By Kushan Niyogi
India is a land of strange happenings, and limiting them to the connotations of just being “strange” would be glaring injustice to the country itself. The happenings are fantastical, almost as if the Indian state has turned into a Wattpad fan fiction novel. The sex and the murder are kept at a minimum; however, anyone’s guess as to how limited it is.
Thus, it brings us to the latest addition in the fantasy series called Indian politics, wherein your political beliefs are only limited to your mindset, and you are free to let go of the mainstream ideals. Keeping that in mind, let me go a step further to introduce you to the strangest alliance one could ever envisage in their lifetime—Sanjukta Morcha.
As it turns out, I am running a bit ahead of myself here, so let’s break the entire happening down into seemingly little bits.
Everyone must have been privy to having that one group of kids hanging out at your school where everyone belonged to different lingual groups but had adapted Hindi (or English, if you are fancy) as their common tongue. But all they do is barely survive through the ordeal. In much the same way, the Sanjukta Morcha comprising the Left Front parties and the Indian National Congress is one such alliance that barely survives the ordeal.
An emblematic orgy of ideologues, the CPI(M), CPI, All India Forward Bloc, alongside other Left parties, formulate their ideology alongside the precipice of Centre-Leftism and Islamic Socialism.
The commemorative formation of the alliance in 2016 was referred to as a hotchpotch of ideologies, yet their common goal was the same — to topple the Trinamool-led government. In tandem with the 2016 elections, a certain statement from the 21st party congress of the CPI(M) comes to mind:
“The main direction of our attack should be against the BJP (Bharatiya Janata Party) when it is in power, but this cannot mean having an electoral understanding with the Congress.”
It was about the formidable opposition party of the BJP that had captured power in the Centre 2 years prior. The alliance with a “ruling class” party such as the Indian National Congress was certainly out of the question. Thus, it is anyone’s guess as to what made them have a change of heart.
The incessant need to live up to their initial political presence has undone their tantamount presence in Bengal’s political scenario. Much of it can be accorded to their want to let go of their political ideologue drop of a hat.

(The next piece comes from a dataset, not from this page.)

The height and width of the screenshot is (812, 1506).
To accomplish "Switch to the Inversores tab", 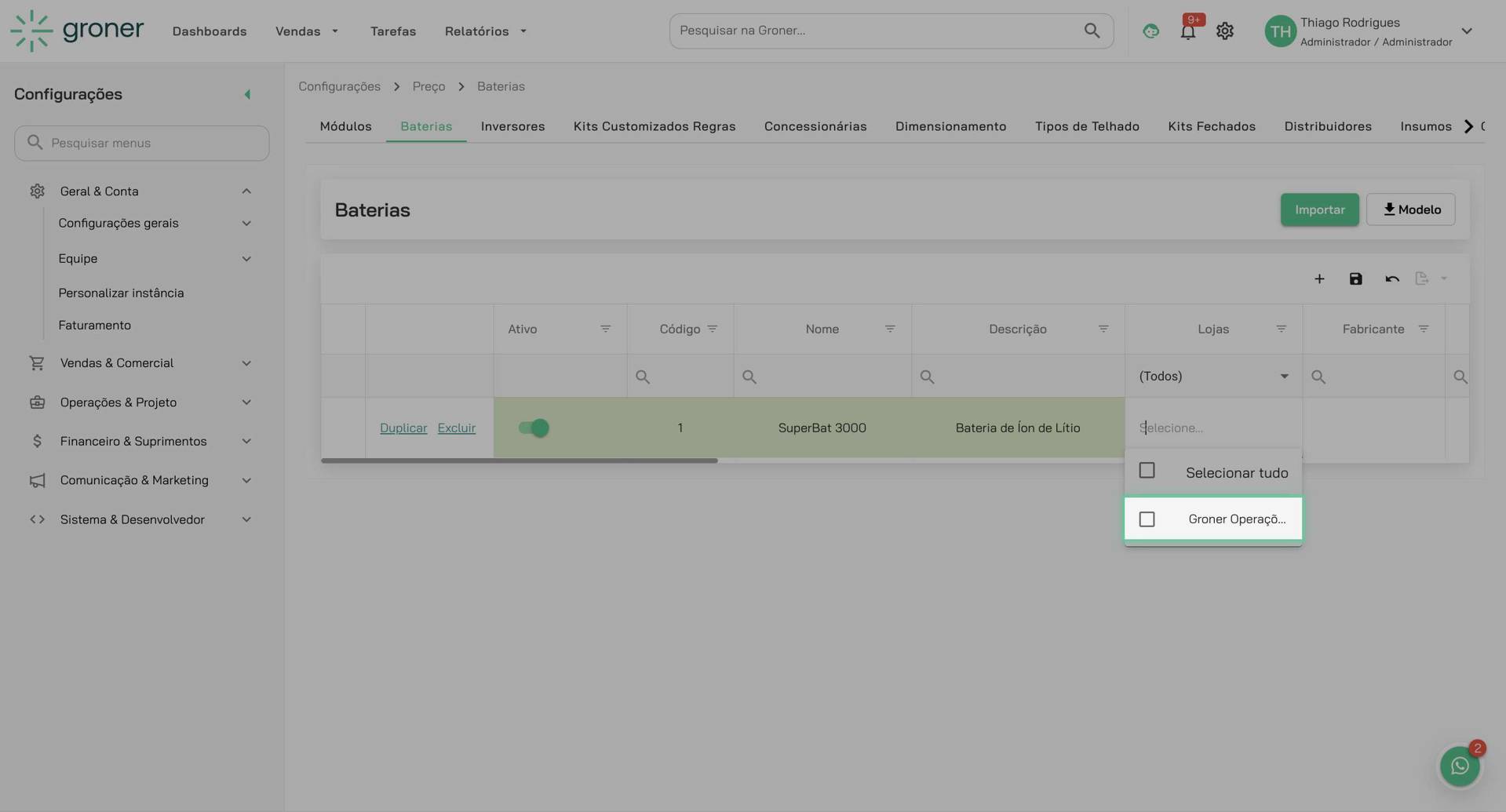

The people do not seek to vote for an alliance that has juxtaposed itself with a myriad of other political ideologies portrayed in the 2016 legislative elections itself. The Left+Congress Alliance had secured their presence as the main opposition but at the cost of securing a measly 70 seats instead of TMC’s 211.
This should have been indicative of what Bengal’s people wanted, yet, they went onwards with the same strategy as they contested in the 2021 legislative elections.
The original members of the Sanjukta Morcha, the Left Front and the INC, through thick and thin, have always been heralded as the true representatives of secularism in our country. When most major political parties have given into the demands of appeasement on religion and caste, the LF and the INC stood steadfast in their disdain for the same. At least, that was the case in Bengal up until 2021.
As 2021 reared its head and ISF supremo, Abbas Siddique, became an official member of the LF+Congress-led Sanjukta Morcha. The joining of the Indian Secular Front marked a strange administrative decision by the alliance leaders as it was marketed as an Islamic party. The Sanjukta Morcha had decided to harpoon with the sentiments of being a secular and minority inclusive alliance could not have been done in a worse way.
The ISF has its proprietorship with the Rashtriya Secular Majlis Party, and with the supremo, it is anyone’s guess as to the party being a clarion call for a better representation of minorities in mainstream politics.
However, most misread the situation, and with no fault of the Sanjukta Morcha’s apex members, they failed to have any foresight into the public’s perspective. Maybe their insinuation concerning the public was misplaced, but one cannot blame the public either as the inclusion of the ISF can be easily bestowed upon tokenism rather than any form of empath and call for equality.
Surya Kanta Mishra may have had the entirety of his political career figured out, but he couldn’t see this blunder through.
With a mishmash of politics becoming the curtain call for political homogeny with often mixed results, it’s anyone’s guess as to what is to become mainstream politics in the country. One cannot hark a certain ideal while mixing in with another. Similarly, they cannot claim to be any different from a minority appeasing party while appeasing minorities themselves.
If you want to see a good left front party and government, look at Kerala, for West Bengal’s left has certainly lost its way.